LncRNA ERVMER61-1位于1號(hào)染色體長(zhǎng)臂3區(qū)1號(hào)帶1亞帶。目前研究證明LncRNA ERVMER61-1為肝癌ceRNA網(wǎng)絡(luò)調(diào)控中的一部分[16]，但其功能及在肝癌中的表達(dá)及預(yù)后的研究仍處于空白階段。本研究表明LncRNA ERVMER61-1在肝癌中高表達(dá)，GO富集表現(xiàn)LncRNA ERVMER61-1可能與近端啟動(dòng)子序列特異性DNA結(jié)合、染色質(zhì)結(jié)合、RNA聚合酶Ⅱ近端啟動(dòng)子序列特異性DNA結(jié)合、GTP酶結(jié)合、DNA結(jié)合轉(zhuǎn)錄激活劑活性、RNA聚合酶特異性、蛋白質(zhì)絲氨酸/蘇氨酸激酶活性、被動(dòng)跨膜轉(zhuǎn)運(yùn)蛋白活性、底物特異性通道活性、金屬離子跨膜轉(zhuǎn)運(yùn)蛋白活性、小GTP酶結(jié)合有關(guān)。分析LncRNA ERVMER61-1表達(dá)水平在不同特征患者間差異情況時(shí)發(fā)現(xiàn)其表達(dá)與性別差異有關(guān)，同時(shí)單因素生存分析發(fā)現(xiàn)LncRNA ERVMER61-1高表達(dá)患者死亡風(fēng)險(xiǎn)高，預(yù)后效果差，體現(xiàn)出癌基因特征。

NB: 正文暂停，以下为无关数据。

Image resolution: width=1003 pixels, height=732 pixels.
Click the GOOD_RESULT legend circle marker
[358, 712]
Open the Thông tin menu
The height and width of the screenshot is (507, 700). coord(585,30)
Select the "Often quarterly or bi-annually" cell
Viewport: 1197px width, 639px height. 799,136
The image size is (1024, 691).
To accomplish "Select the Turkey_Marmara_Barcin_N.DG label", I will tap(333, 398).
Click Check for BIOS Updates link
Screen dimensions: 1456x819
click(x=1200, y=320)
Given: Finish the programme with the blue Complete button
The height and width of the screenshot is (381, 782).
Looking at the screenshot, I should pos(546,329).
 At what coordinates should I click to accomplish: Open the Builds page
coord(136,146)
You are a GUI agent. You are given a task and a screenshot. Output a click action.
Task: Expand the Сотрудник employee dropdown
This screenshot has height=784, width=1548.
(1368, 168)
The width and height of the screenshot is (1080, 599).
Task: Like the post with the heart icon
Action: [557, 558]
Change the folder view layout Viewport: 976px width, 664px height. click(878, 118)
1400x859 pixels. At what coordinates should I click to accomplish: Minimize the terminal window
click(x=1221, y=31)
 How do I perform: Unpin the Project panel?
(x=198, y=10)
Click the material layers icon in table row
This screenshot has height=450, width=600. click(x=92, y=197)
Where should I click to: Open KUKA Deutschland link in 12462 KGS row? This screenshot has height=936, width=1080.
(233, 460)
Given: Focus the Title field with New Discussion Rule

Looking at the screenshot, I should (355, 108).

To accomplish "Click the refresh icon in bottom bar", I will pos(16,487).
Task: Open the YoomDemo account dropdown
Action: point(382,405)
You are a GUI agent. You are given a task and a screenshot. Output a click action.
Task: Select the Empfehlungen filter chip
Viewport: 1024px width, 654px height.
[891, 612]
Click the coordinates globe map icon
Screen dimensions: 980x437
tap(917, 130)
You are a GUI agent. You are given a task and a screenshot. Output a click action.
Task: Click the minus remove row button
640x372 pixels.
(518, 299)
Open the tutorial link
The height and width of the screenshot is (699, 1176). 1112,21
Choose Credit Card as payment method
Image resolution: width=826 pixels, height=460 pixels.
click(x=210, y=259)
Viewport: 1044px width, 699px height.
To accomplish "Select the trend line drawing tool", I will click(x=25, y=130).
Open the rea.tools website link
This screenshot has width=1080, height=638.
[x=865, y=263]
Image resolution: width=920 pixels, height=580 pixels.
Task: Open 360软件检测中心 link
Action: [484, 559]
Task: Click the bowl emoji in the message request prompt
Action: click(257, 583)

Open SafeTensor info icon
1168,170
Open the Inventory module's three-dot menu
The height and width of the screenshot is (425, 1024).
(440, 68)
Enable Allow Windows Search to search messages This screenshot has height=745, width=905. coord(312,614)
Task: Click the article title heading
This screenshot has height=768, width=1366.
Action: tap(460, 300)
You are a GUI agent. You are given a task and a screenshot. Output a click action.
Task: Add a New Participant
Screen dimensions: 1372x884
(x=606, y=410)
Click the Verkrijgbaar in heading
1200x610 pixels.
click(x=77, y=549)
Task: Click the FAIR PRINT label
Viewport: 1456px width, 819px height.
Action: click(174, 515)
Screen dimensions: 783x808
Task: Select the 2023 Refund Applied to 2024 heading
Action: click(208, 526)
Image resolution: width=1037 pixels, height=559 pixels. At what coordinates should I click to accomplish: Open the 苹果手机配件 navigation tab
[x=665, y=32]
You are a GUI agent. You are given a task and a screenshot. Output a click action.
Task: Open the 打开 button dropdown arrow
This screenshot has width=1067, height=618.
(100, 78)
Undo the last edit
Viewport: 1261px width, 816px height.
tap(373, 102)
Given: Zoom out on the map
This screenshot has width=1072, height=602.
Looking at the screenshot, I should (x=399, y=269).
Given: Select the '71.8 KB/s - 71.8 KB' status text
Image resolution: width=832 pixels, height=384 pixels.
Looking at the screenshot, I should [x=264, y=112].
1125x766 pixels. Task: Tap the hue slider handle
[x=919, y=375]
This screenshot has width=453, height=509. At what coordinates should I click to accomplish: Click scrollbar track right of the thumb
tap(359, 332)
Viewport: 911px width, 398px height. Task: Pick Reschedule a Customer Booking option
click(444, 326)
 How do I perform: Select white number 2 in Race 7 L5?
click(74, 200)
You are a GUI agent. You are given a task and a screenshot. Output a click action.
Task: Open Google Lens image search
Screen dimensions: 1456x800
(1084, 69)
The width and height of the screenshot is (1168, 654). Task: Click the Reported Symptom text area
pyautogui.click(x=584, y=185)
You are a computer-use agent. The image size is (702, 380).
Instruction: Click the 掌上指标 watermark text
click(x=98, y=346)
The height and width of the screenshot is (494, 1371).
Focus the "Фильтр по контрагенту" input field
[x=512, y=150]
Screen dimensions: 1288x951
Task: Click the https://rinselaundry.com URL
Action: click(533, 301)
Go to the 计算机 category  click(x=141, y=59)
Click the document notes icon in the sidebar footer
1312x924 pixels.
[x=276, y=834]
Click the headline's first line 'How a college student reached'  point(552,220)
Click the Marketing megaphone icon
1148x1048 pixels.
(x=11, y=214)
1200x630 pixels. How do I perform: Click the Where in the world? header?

RRM2又名R2、RR2、RR2M、C2orf48，位于2號(hào)染色體短臂2區(qū)5帶1亞帶，含有14個(gè)外顯子。該基因編碼核糖核苷酸還原酶的兩個(gè)不同亞基之一，該還原酶催化從核糖核苷酸形成脫氧核糖核苷酸。以細(xì)胞周期依賴性方式調(diào)節(jié)編碼的蛋白質(zhì)(M2)合成。核糖核苷酸還原酶是一種參與細(xì)胞周期的酶，由兩個(gè)亞基組成，調(diào)節(jié)亞基RRM1和催化亞基RRM2[17-18]，這對(duì)DNA復(fù)制和修復(fù)至關(guān)重要[12]。已有研究證明異常上調(diào)的RRM2表達(dá)可通過(guò)增加dNTP積累來(lái)促進(jìn)快速細(xì)胞分裂，并且因此涉及多種癌癥，包括大腸癌、非小細(xì)胞肺癌、乳腺癌、胰腺癌、頭頸癌[19-24]，RRM2還與宮頸癌的不良預(yù)后有關(guān)[25]。但RRM2在肝癌中的表達(dá)及預(yù)后研究仍未被提及。

本研究發(fā)現(xiàn)RRM2在肝癌中高表達(dá)，分析LncRNA ERVMER61-1表達(dá)在不同特征患者間差異情況時(shí)發(fā)現(xiàn)LncRNA ERVMER61-1的表達(dá)與種族及腫瘤分期差異有關(guān)，且單因素和多因素生存分析均發(fā)現(xiàn)LncRNA ERVMER61-1高表達(dá)患者預(yù)后效果差。同時(shí)發(fā)現(xiàn)LncRNA ERVMER61-1和RRM2表達(dá)存在正相關(guān)，進(jìn)一步驗(yàn)證了LncRNA ERVMER61-1可調(diào)控基因RRM2的表達(dá)。

綜上所述，LncRNA ERVMER61-1與RRM2在肝癌中高表達(dá)，且患者高表達(dá)時(shí)預(yù)后效果差。LncRNA ERVMER61-1可能通過(guò)調(diào)節(jié)RRM2在肝癌進(jìn)展中發(fā)揮作用，為探索抗腫瘤治療提供一個(gè)新的預(yù)后標(biāo)志物及潛在靶點(diǎn)，具有重要的臨床意義。